Airbnb in “Le Monde”, from utopia just a click away to the juggernaut to be regulated

AT the approach of the summer holidays, the number of rental units and prices soar on the popular Airbnb platform. The owners are already anticipating the Olympic and Paralympic Games, organized in Paris in the summer of 2024, and the hundreds of thousands of tourists expected for the event. Throughout articles and television shows, one question keeps coming back: how to regulate Airbnb? On December 28, 2010, the first time The world mentions the American platform in its columns, the journalist Laure Belot evokes the emergence of a “collaborative consumption”. Airbnb, created in August 2008, in San Francisco, on the west coast of the United States, is nicknamed the “eBay of Hosting” thanks to the possibility of reserving a room with locals in 167 countries, including France.
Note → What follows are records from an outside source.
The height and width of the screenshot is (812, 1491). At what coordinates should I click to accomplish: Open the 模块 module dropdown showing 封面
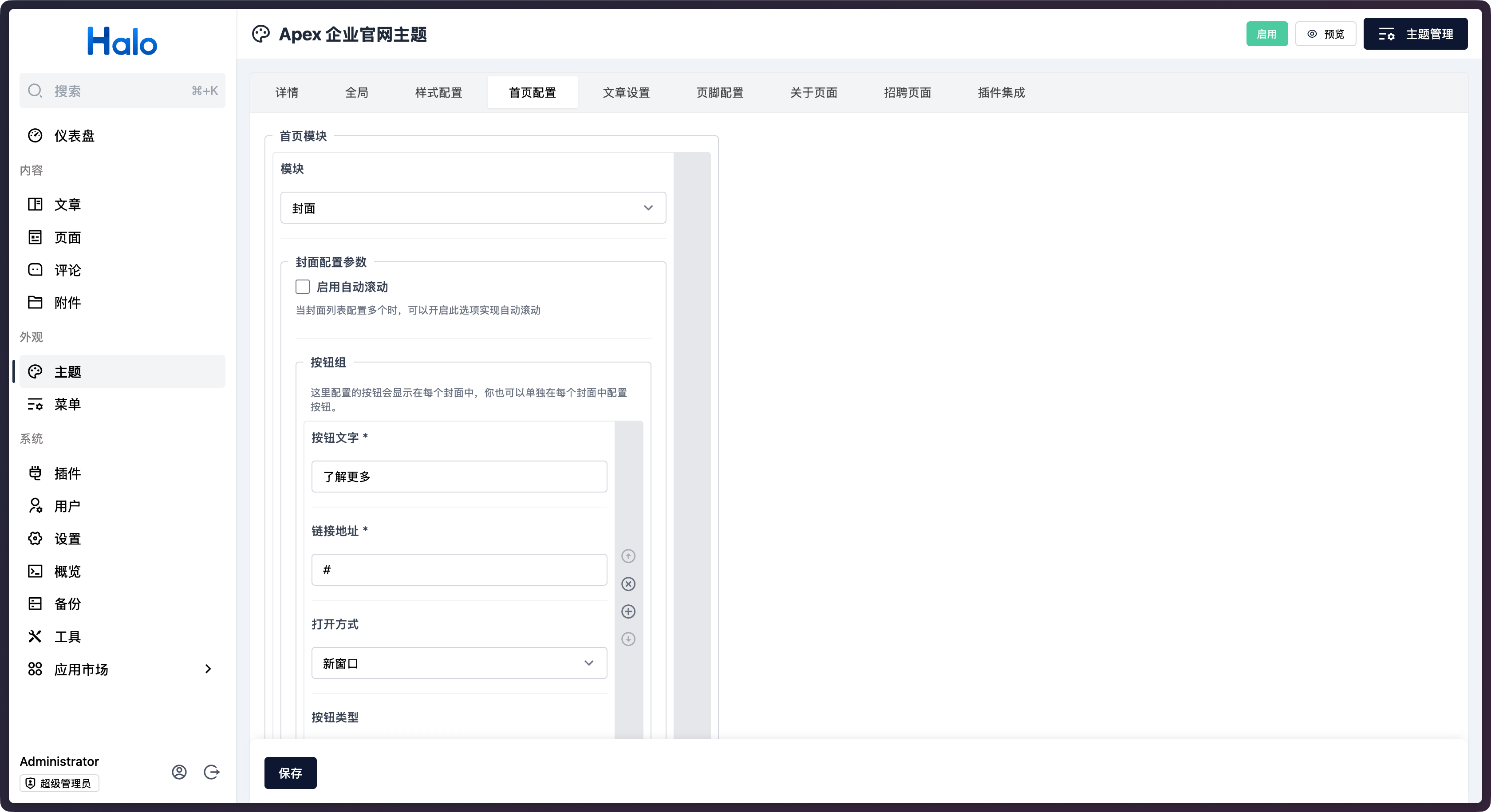[x=473, y=208]
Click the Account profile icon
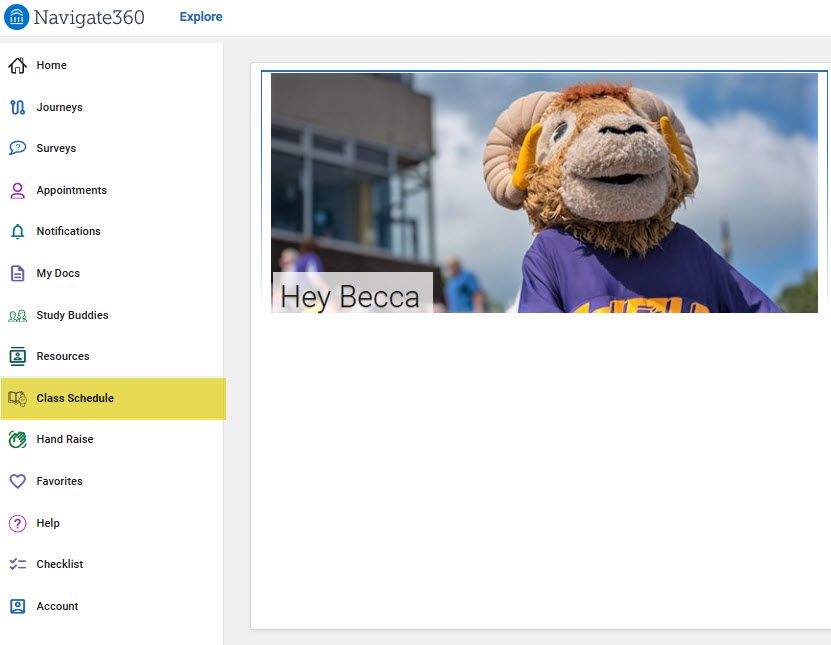Image resolution: width=831 pixels, height=645 pixels. 17,606
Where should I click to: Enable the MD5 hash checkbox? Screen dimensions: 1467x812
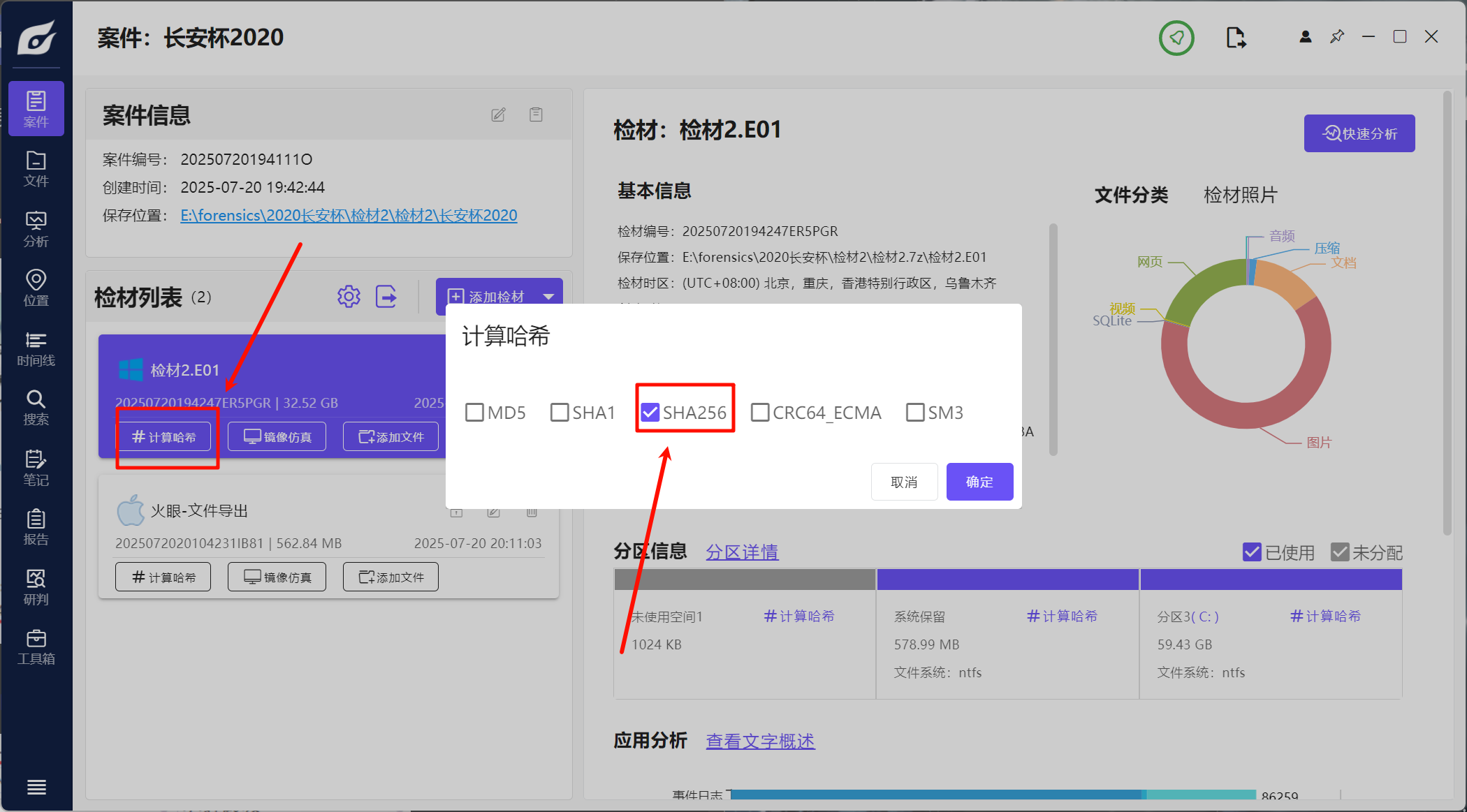(475, 413)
In the early 2010s, online platforms are synonymous with new opportunities. “Traveling better with the help of social networks”, headlines the newspaper, in November 2011. The article, signed Laure Belot, underlines the ” Very good value for money ” from Airbnb. In the wake of this new application, capitalism is also changing. “Welcome to the world of the collaborative economy, the new Eldorado of the Internet”, announced Anne Rodier in January 2013. Social innovation is described as the ” engine ” of this market, thanks to its flexibility and accessibility.

In just a few years, utopia turns into big money. Airbnb and other apps, like Drivy and Blablacar, appear on the cover of M The magazine of the World under the title “Sharing is winning”. Guillemette Faure details her point in the inside pages: “But behind these start-ups with an eco-solidarity ideal, there are now multi-million dollar companies. » With success comes the professionalization of the Airbnb platform, which has conquered even more customers thanks, in particular, to the sending of photographers to present the accommodation on offer. The American company constantly adapts to the regulations in place. “The whole game therefore consists in using a solidarity-utopian discourse by becoming as big as possible”, precise M.

Professionalization of the offer

Unsurprisingly, as it establishes itself in tourism, the famous start-up mainly benefits the wealthiest. In an article published on March 14, 2015, Audrey Fournier highlights the benefit that the middle classes can derive from this, unlike the working classes, who do not have as many properties to rent. The journalist quotes the American economist Dean Baker, who sees in the Airbnb system a “wrong way to get rich”. For the first time, regulations are judged ” required ” in order to avoid deadlock.